▶ _TEXT UNDER STUDY_:
____

Fleming’s Final Flourish

Professor John Tregoning, Professor of Vaccine Immunology in the Department of Infectious Disease, explores the legacy of Sir Alexander Fleming and the urgent fight against antimicrobial resistance. From the historic discovery of penicillin at St Mary’s Medical School to the ambitious Fleming Initiative, Professor Tregoning discusses how a groundbreaking new centre aims to tackle one of the greatest challenges in modern medicine.


If you were watching the Royal Institution (RI) Christmas Lectures with Dr Chris van Tulleken, you will have seen two plates of food disintegrate into a mushy goo. This was filmed at the St Mary’s Medical School Building in Paddington, London. In fact, it was probably the last ever experiment done in this hallowed building. In some ways it seems appropriate that it involved mould. St Mary’s will always be famous as the site of where Sir Alexander Fleming performed his breakthrough studies. Or as he modestly put it: ‘revolutionize all medicine by discovering the world’s first antibiotic. 

The story of Fleming and his contaminated plates has often been retold. Basically, his lab was a bit of a dive; he hadn’t tidied up before going on his summer holiday and he got contamination on his bacterial growth studies. For some reason best known to him, rather than saying ‘oh no, I’ve ruined my experiment’, he said, ‘that’s curious’, and isolated the mould juice that could kill bacteria. The story goes on to tell how the mould spores came from the Fountains Abbey pub across the road. But having a dirty lab alone doesn’t, unfortunately, guarantee you Nobel Prizes – if it did, I could easily rank my PhD students in order of likelihood of winning one. Fleming’s brilliance lay in seeing the breakthrough in an otherwise unplanned situation. 

The fungi contaminating Fleming’s plates was a Penicillium, from which he named the active compound penicillin. Nothing much happened between the initial discovery in 1928 and 1940, when Howard Florey and Ernst Chain (latterly of Imperial), while working at Oxford University, developed a process for extracting penicillin from fungal broth, for which they shared the 1945 Nobel Prize with Fleming. Antibiotics have dramatically changed the face of modern medicine. Many bacterial infections that were once fatal can now be managed.

____

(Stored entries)
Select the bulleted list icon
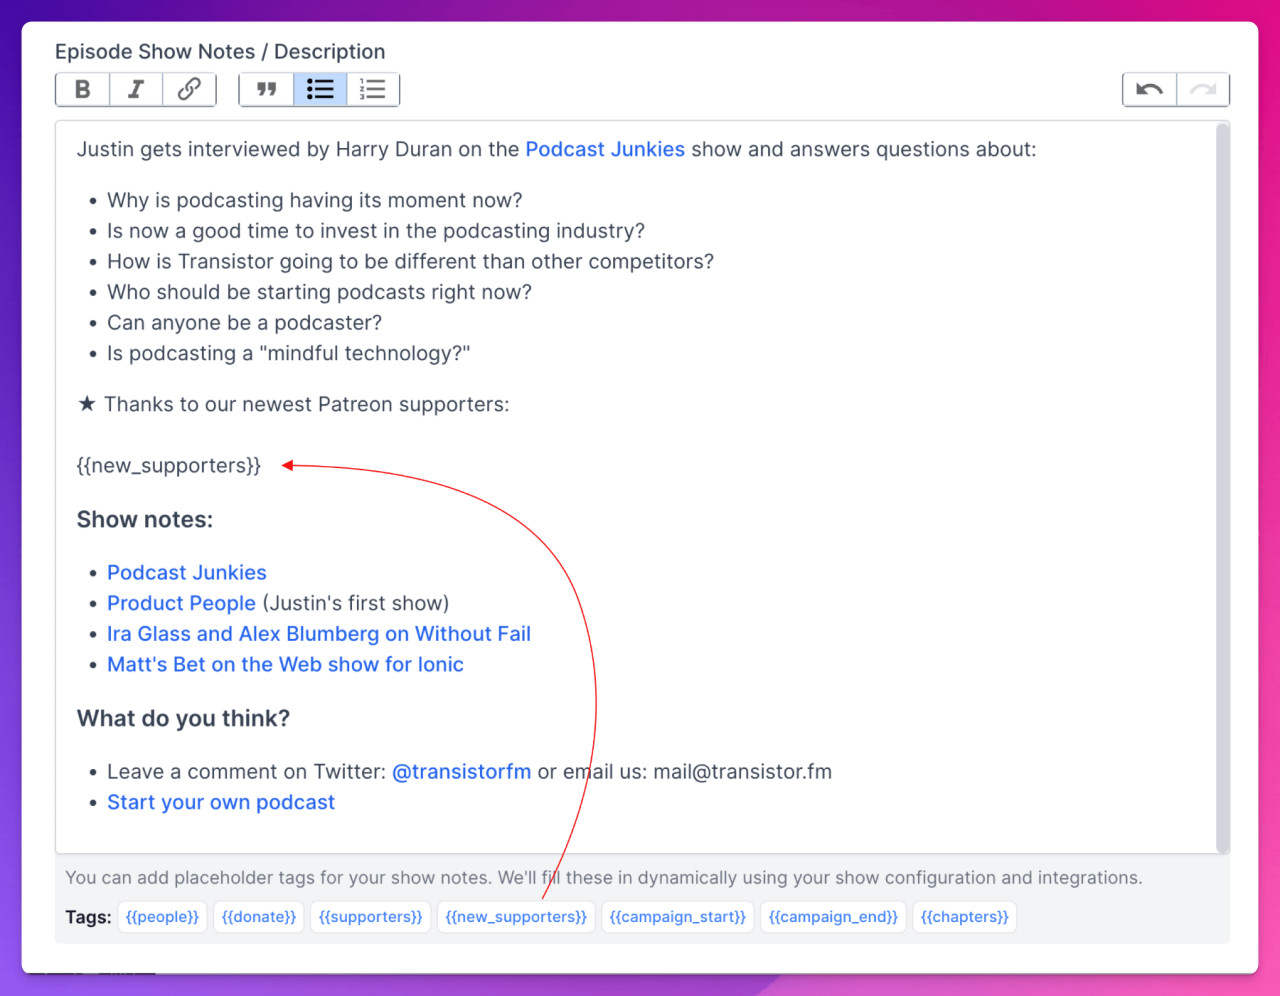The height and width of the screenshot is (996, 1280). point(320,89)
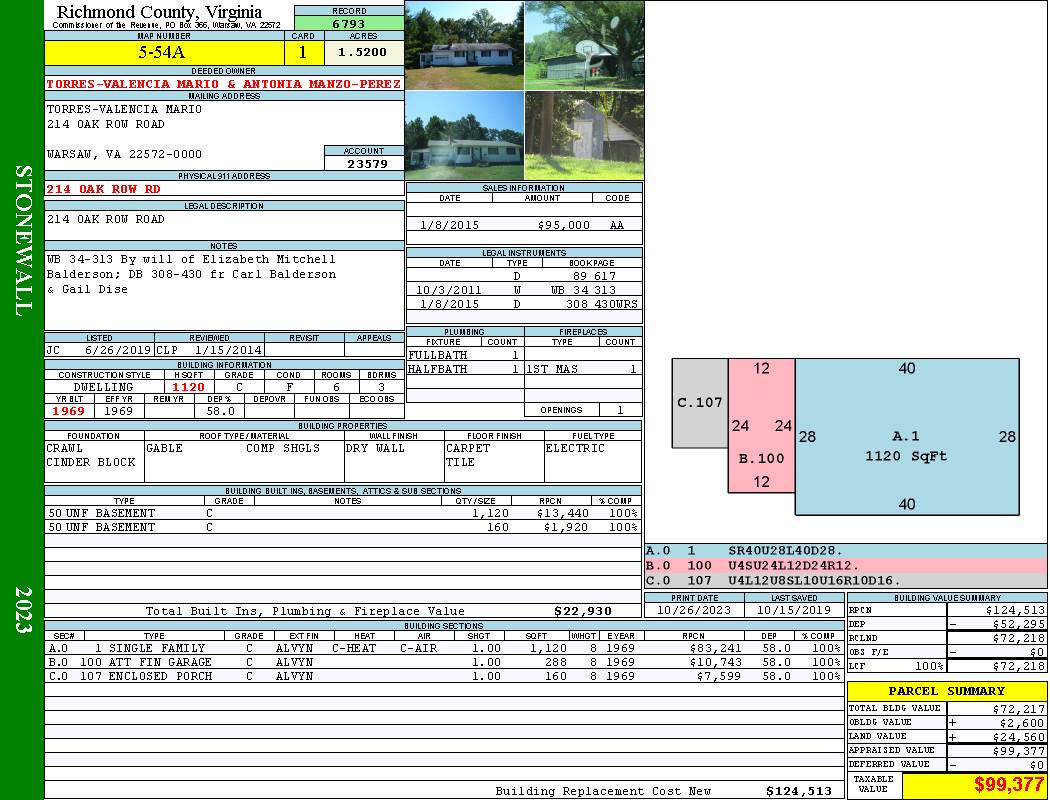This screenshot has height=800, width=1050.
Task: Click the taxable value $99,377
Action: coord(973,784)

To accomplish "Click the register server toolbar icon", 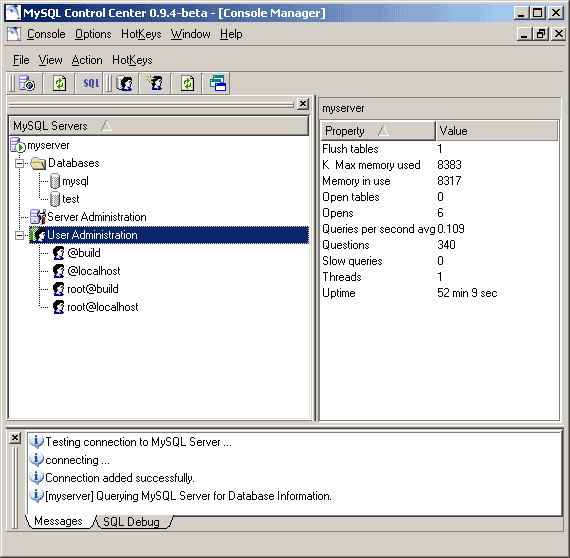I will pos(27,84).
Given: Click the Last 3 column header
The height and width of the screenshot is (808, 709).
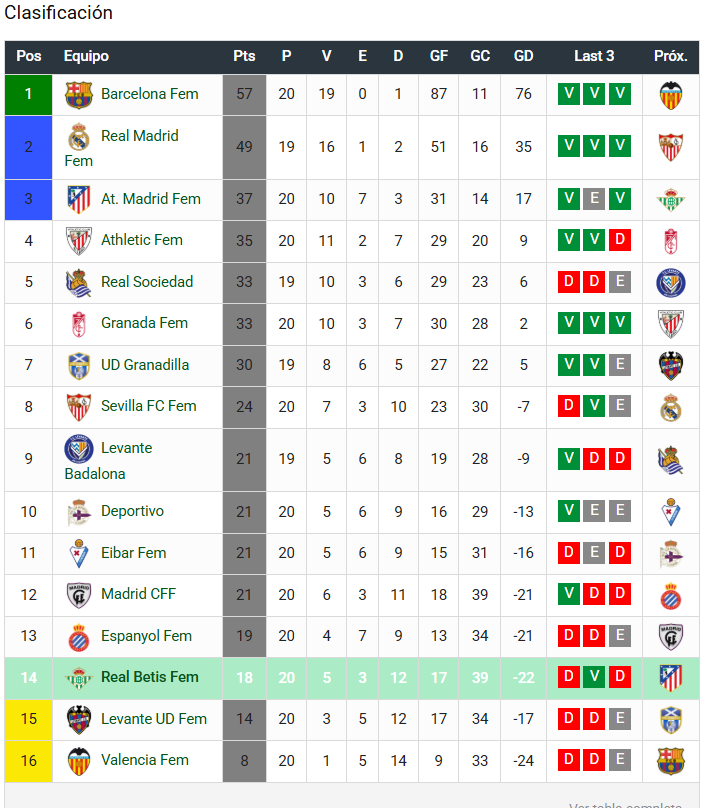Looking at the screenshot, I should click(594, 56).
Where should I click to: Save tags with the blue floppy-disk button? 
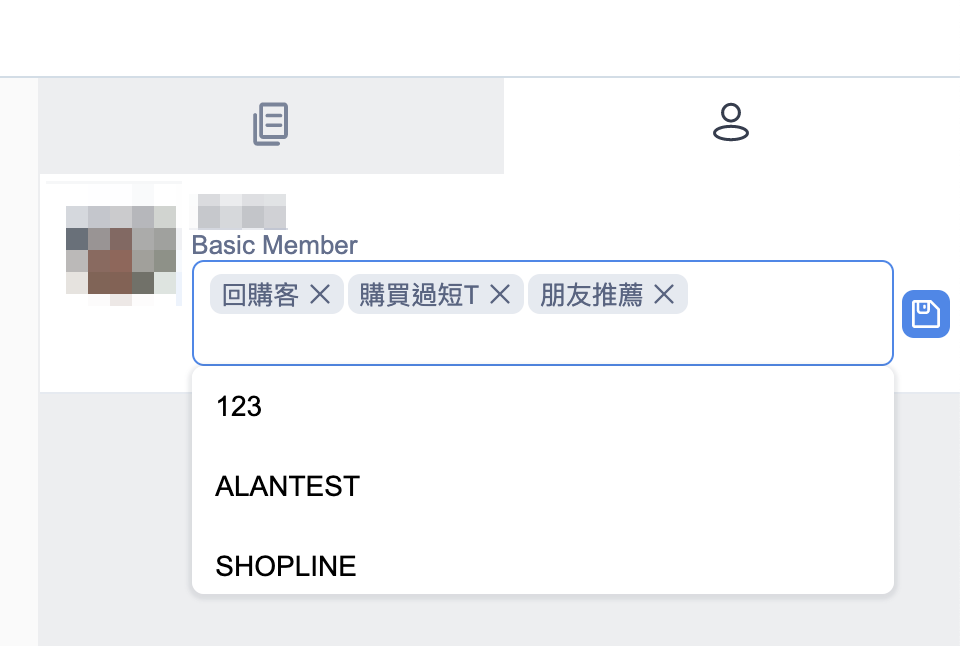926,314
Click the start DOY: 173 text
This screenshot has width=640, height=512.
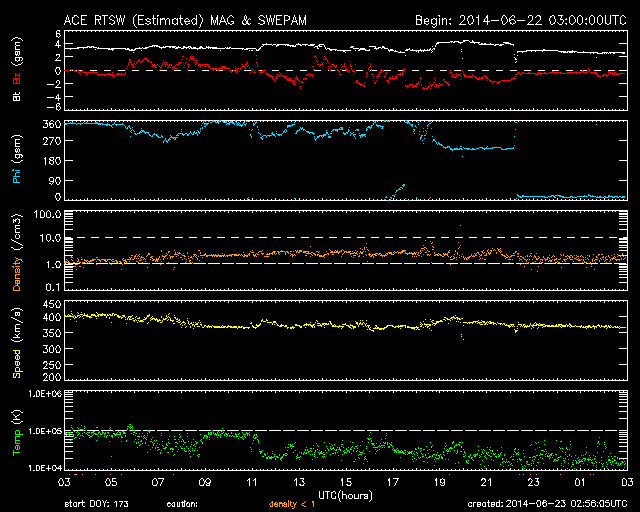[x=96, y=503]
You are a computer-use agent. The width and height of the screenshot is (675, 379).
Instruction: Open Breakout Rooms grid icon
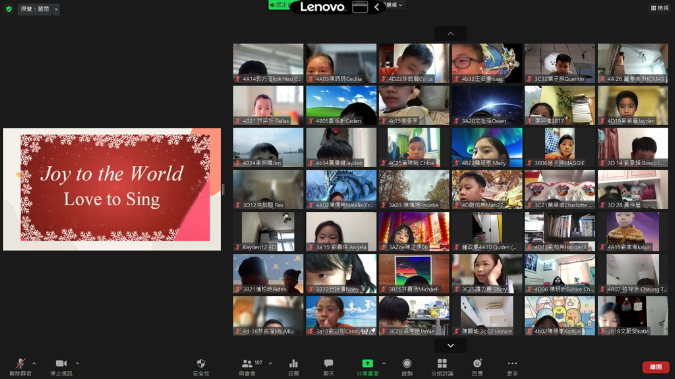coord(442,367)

____

▶ _EXERCISE PROMPT_:
Continue the article on Alexander Fleming and the discovery of penicillin, picking up right after its final sentence.

▶ _ANSWER TO THE EXERCISE_:
However, there is a looming shadow on the horizon. We are seeing a huge rise in antibiotic resistance, which is not as it might sound: it does not mean resistance of people to antibiotics, but the ability of certain bacteria to survive antibiotic treatment. Drug resistance (sometimes called antimicrobial resistance or ‘AMR’) is a serious problem: each year half a million people die around the world because of resistant bacteria. The problem isn’t necessarily a new one, Fleming predicted the emergence of antibiotic resistance in 1945. But it is gathering pace. Not just for bacterial infections, but also for fungal ones too.  

But there is room for optimism. A new hope is rising phoenix-like (or emerging penicillium-like, to keep the microbial analogy) at St Mary’s. The Fleming Initiative, established jointly by Imperial College London and Imperial College Healthcare NHS Trust, is bringing together researchers, policymakers, clinicians, behavioural experts, commercial partners and the public to find solutions to antimicrobial resistance at a global scale.  It has already gained the support of the UK government, including founding partner GSK.  It will drive the creation of the Fleming Centre, a new research and public engagement facility to be built on the canal-side next to St Mary’s, just metres away from Fleming’s original discovery.  

As Sir Alexander showed, innovation can come from the most unlikely of sources, we hope to carry on his legacy.